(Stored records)
☆ ☆ ☆ ☆ ☆

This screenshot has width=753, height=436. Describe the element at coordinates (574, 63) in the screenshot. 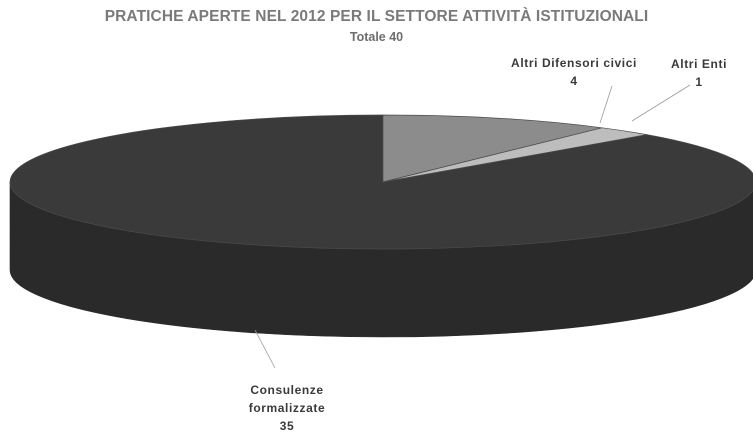

I see `slice-label-line-1-0: Altri Difensori civici` at that location.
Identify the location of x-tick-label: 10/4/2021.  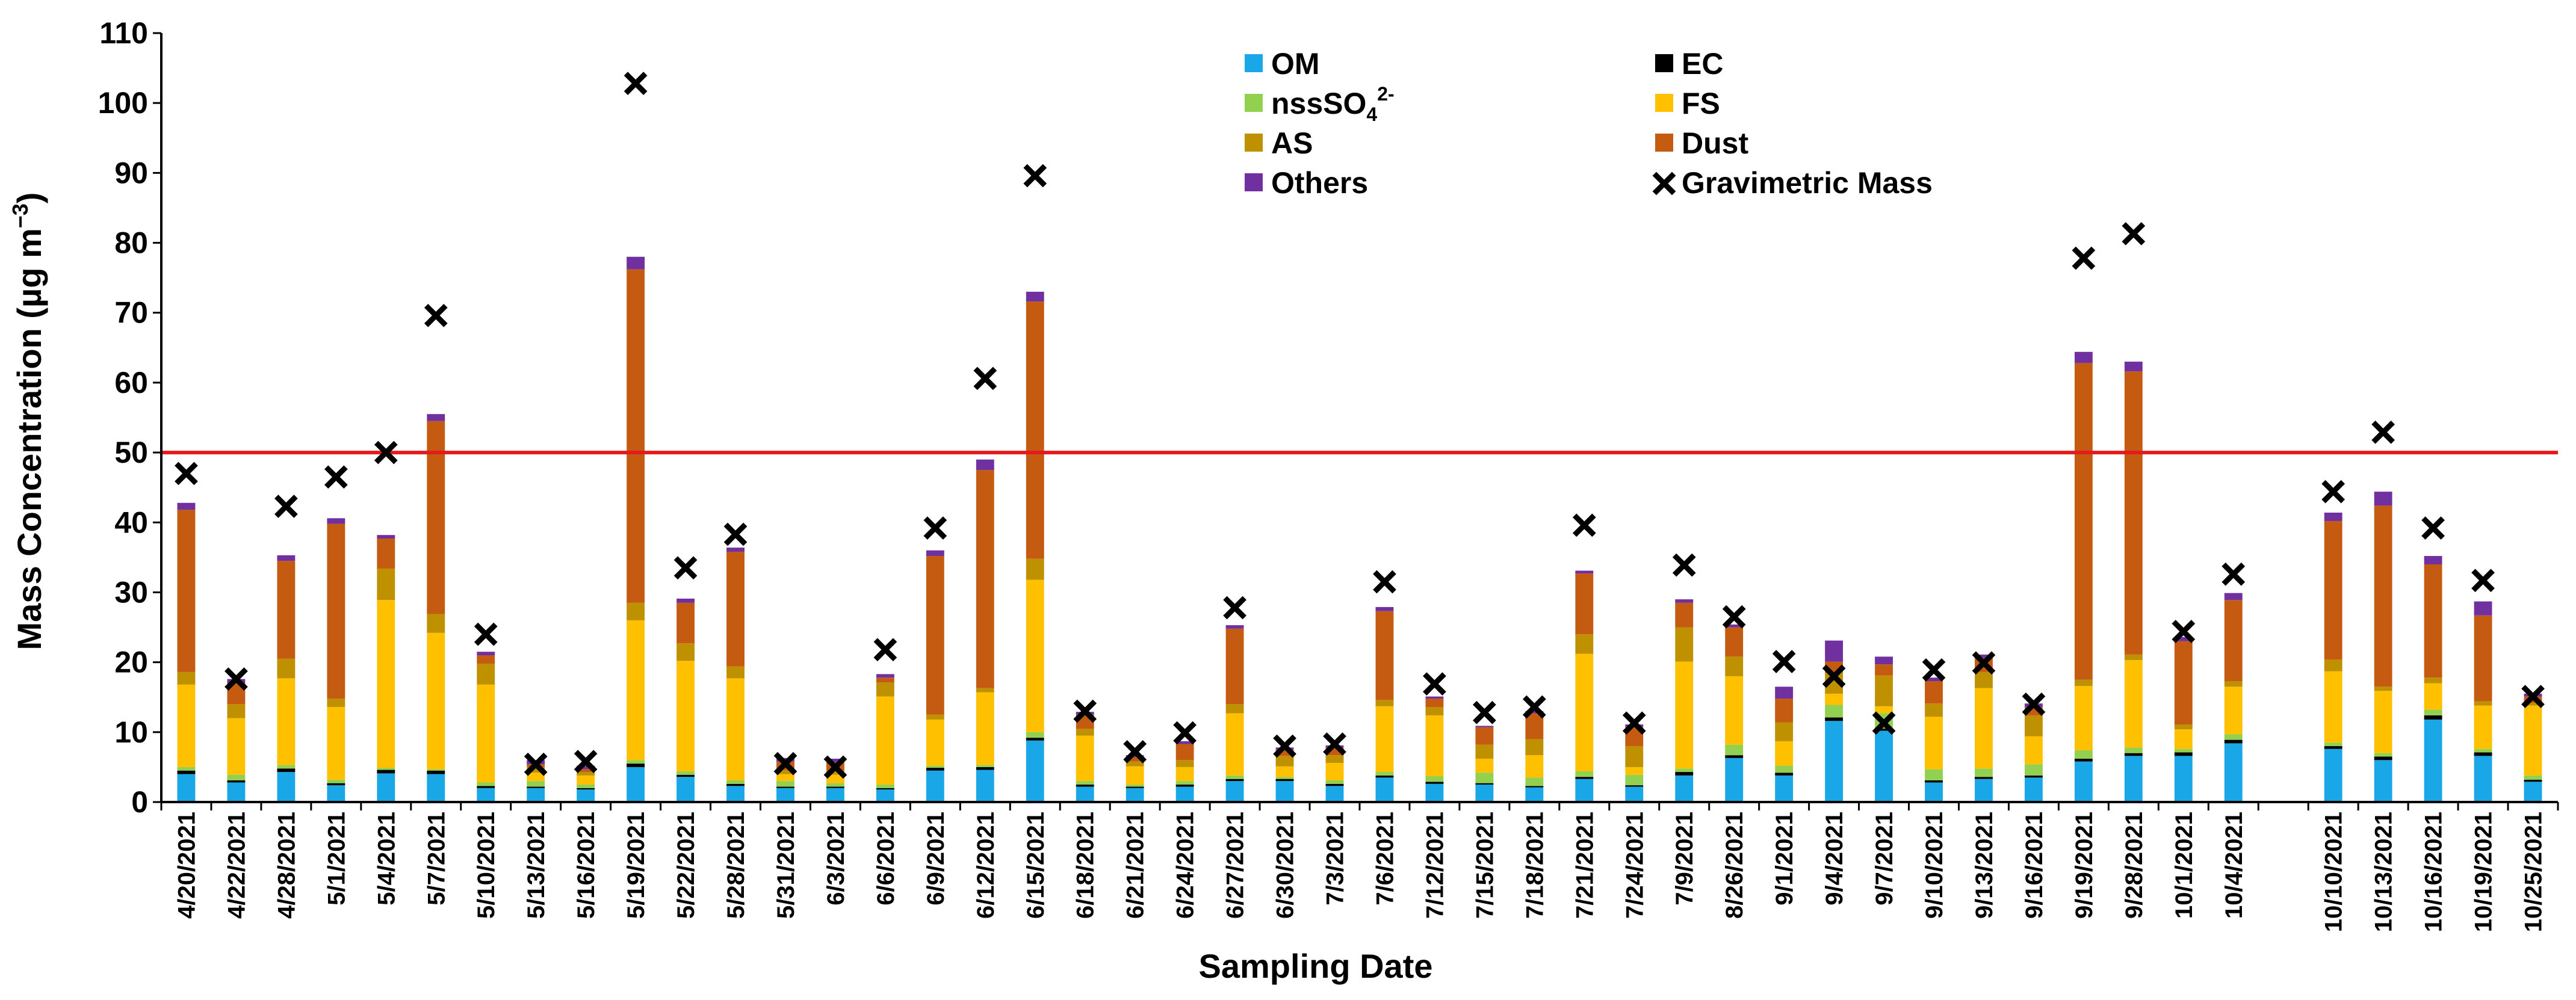
(2234, 866).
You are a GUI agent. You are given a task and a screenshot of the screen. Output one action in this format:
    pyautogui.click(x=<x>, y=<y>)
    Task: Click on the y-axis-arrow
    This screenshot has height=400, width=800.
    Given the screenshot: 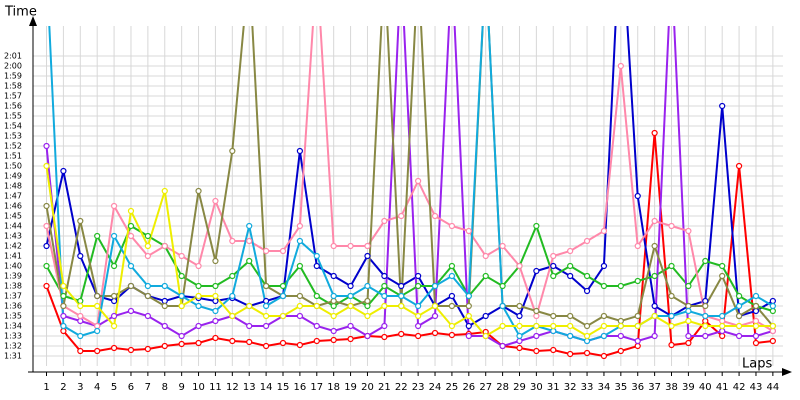 What is the action you would take?
    pyautogui.click(x=33, y=21)
    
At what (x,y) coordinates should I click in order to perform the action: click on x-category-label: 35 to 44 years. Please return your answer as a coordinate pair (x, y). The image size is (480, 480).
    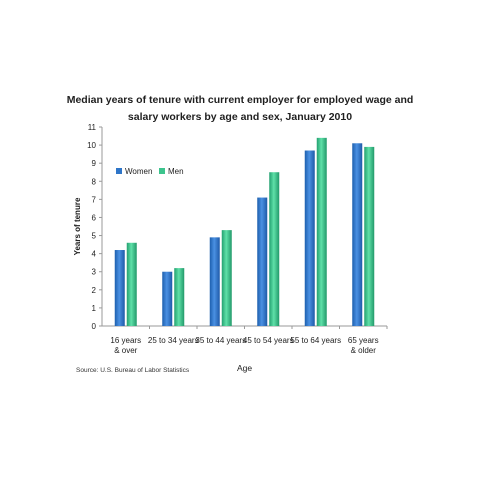
    Looking at the image, I should click on (220, 340).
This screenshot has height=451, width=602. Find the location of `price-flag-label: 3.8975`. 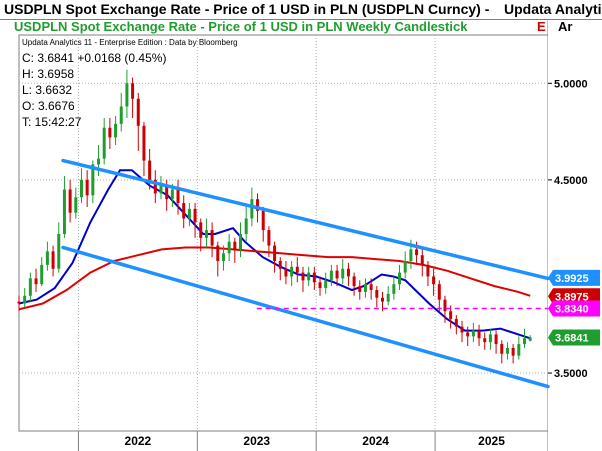

price-flag-label: 3.8975 is located at coordinates (572, 297).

☆ ☆ ☆ ☆ ☆

## EXERCISE DIRECTIONS
Report every line of the material above that contains the string "should", with case counting.

## ANSWER SECTION
At what (x,y) coordinates should I click in order to perform the action: click on x-category-label: 35 to 44 years. Please return your answer as a coordinate pair (x, y). The image size is (480, 480).
    Looking at the image, I should click on (220, 340).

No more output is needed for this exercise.